======== DATA ========
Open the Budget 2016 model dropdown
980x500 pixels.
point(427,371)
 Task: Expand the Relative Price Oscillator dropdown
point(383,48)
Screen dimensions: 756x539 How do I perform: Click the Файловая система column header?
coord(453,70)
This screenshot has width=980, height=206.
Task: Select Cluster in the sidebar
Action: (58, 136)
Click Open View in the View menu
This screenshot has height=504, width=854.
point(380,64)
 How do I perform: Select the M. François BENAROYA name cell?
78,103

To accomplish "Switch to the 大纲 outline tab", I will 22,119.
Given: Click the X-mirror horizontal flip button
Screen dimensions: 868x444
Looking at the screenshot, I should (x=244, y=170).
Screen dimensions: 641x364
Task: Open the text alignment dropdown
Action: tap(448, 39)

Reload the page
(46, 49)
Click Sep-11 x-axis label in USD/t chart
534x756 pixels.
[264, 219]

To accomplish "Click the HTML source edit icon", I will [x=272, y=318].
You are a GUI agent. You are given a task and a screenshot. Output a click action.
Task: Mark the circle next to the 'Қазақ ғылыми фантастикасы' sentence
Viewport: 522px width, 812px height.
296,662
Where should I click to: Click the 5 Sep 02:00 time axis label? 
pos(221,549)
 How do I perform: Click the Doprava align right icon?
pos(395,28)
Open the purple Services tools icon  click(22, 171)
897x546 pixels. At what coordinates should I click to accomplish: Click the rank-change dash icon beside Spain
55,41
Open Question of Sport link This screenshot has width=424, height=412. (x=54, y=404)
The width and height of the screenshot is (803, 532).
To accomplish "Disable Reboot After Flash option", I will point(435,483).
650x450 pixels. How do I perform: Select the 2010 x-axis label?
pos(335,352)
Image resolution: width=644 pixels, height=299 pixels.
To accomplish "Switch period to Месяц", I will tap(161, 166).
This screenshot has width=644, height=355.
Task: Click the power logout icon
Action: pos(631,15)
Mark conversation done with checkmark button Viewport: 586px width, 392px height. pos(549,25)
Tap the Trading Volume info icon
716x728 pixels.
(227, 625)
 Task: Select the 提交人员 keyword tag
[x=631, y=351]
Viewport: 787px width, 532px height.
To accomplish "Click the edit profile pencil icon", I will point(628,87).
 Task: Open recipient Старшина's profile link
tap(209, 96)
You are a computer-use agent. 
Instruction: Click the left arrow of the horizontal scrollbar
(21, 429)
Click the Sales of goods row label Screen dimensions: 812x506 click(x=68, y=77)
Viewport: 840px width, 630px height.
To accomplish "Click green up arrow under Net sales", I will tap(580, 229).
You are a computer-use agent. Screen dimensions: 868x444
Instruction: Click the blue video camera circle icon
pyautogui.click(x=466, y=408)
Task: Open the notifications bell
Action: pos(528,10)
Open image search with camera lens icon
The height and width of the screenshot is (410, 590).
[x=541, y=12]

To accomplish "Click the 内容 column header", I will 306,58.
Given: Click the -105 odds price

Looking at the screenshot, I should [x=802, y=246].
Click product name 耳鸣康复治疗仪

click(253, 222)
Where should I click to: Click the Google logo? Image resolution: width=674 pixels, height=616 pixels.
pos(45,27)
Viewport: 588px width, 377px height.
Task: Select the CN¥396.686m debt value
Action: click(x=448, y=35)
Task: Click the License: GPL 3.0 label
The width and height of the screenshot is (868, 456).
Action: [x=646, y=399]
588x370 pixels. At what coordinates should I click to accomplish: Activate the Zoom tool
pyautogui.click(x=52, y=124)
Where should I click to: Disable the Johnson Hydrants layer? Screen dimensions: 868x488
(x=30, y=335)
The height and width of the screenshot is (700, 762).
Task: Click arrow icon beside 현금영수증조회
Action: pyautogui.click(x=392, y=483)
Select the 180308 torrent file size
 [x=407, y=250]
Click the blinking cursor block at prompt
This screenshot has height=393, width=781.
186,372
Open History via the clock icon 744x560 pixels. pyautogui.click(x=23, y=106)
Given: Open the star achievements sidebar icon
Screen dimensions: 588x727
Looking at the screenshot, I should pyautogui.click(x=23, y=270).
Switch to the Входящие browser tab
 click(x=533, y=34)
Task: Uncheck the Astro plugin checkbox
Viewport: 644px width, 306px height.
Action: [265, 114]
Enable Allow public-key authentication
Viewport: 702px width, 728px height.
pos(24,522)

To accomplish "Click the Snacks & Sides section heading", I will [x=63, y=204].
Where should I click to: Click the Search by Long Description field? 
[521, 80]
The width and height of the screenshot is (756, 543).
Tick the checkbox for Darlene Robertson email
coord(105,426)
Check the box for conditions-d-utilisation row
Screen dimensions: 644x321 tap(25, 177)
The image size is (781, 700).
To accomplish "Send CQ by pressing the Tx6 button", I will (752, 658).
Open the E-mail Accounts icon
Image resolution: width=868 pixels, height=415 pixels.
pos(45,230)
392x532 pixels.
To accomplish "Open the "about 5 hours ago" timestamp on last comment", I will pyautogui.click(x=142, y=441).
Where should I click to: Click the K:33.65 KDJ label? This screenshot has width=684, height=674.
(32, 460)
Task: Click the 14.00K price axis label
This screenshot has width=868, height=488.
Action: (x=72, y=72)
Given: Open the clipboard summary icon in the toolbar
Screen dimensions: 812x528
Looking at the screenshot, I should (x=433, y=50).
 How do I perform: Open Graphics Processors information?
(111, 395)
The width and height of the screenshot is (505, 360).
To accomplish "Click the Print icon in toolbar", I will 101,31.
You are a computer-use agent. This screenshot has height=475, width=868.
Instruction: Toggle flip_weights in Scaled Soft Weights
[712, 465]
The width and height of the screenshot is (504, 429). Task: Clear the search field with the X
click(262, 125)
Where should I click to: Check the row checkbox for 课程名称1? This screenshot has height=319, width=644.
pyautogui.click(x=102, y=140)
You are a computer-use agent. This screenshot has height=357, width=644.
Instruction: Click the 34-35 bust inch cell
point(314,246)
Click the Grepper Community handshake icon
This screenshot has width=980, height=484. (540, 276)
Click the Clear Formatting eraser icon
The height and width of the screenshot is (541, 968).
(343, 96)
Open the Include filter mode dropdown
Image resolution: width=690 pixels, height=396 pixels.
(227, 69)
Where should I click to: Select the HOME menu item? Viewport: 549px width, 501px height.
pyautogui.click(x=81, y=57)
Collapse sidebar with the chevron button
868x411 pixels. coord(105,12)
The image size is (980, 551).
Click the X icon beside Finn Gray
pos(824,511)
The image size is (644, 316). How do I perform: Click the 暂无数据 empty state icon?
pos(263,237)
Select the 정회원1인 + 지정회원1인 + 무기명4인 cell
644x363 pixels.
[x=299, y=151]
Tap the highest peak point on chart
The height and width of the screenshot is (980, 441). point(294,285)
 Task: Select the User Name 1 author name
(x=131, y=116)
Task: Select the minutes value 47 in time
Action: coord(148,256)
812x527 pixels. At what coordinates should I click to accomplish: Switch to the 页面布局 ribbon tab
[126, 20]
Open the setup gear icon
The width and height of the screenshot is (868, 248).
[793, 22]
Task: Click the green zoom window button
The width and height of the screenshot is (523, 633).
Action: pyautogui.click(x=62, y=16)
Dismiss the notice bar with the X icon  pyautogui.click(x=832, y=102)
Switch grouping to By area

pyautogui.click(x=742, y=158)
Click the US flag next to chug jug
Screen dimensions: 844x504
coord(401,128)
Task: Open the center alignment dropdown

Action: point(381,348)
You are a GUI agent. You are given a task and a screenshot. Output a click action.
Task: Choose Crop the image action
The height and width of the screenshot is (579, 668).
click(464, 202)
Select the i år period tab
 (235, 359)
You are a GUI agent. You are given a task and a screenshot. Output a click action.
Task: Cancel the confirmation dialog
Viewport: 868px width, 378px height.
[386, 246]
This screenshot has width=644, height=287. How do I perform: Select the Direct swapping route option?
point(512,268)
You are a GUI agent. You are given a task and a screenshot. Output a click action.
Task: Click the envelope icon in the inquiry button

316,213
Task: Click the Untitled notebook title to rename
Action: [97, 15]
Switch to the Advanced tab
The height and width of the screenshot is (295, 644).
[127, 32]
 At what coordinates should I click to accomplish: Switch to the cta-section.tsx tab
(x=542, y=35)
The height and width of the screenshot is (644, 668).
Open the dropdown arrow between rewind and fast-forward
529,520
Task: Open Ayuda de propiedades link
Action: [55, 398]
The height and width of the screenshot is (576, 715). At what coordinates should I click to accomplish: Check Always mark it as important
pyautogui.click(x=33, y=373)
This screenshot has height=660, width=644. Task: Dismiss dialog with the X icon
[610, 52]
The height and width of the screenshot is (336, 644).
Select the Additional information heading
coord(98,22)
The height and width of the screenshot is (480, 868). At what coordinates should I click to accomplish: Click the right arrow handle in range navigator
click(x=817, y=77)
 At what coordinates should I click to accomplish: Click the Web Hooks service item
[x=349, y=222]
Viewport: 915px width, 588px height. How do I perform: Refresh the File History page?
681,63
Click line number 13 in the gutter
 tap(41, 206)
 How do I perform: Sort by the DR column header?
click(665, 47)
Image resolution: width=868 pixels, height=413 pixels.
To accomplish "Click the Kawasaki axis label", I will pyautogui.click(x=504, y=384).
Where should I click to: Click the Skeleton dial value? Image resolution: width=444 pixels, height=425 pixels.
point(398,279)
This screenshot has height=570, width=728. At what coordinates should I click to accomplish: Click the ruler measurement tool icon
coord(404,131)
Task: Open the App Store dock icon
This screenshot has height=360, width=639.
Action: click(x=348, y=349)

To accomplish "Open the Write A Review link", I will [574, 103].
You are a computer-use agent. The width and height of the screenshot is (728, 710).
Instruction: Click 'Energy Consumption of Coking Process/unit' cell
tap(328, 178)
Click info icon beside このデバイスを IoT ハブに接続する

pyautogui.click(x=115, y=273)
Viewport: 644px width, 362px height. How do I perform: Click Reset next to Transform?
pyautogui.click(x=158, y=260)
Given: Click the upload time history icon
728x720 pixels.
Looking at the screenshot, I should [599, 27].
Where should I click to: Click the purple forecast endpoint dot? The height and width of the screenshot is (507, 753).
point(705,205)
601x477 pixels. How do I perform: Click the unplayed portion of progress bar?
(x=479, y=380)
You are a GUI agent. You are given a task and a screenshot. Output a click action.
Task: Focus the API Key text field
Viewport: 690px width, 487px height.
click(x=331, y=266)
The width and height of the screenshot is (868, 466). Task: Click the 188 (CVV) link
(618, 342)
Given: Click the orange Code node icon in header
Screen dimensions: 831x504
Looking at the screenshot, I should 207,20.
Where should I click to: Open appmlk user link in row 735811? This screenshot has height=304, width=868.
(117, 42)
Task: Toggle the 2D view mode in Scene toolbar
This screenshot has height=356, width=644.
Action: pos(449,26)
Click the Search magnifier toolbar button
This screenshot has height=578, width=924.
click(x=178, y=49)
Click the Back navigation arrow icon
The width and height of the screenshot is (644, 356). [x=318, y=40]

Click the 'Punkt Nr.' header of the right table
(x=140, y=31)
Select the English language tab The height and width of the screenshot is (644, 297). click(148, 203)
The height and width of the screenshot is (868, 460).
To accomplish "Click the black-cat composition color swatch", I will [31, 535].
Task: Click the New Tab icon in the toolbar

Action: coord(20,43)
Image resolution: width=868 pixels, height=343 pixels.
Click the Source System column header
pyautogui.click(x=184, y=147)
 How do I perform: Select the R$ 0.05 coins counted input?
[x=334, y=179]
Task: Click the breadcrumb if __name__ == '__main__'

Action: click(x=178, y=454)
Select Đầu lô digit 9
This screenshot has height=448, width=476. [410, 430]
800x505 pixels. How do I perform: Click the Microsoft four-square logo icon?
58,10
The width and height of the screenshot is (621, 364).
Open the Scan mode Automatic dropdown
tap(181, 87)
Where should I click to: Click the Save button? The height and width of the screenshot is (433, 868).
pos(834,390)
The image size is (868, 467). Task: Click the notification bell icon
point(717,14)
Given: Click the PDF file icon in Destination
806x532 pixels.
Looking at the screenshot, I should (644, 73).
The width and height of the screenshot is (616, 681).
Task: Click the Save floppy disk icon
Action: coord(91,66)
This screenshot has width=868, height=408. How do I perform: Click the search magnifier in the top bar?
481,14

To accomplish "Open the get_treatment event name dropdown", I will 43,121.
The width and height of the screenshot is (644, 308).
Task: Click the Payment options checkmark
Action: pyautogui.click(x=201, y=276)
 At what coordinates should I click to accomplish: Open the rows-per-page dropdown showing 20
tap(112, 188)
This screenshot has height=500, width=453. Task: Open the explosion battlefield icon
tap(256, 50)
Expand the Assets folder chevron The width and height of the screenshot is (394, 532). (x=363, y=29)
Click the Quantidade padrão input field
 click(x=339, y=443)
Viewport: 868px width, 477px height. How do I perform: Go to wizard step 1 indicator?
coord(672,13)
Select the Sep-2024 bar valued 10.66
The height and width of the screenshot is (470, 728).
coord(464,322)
========
TASK TO CARRY OUT:
In the listing above, find the line with "Where should I click to: Click the Skeleton" and the line with "Task: Open the App Store dock icon", then reproduce both and every line between them exactly.

RESPONSE BOX:
Where should I click to: Click the Skeleton dial value? Image resolution: width=444 pixels, height=425 pixels.
point(398,279)
This screenshot has height=570, width=728. At what coordinates should I click to accomplish: Click the ruler measurement tool icon
coord(404,131)
Task: Open the App Store dock icon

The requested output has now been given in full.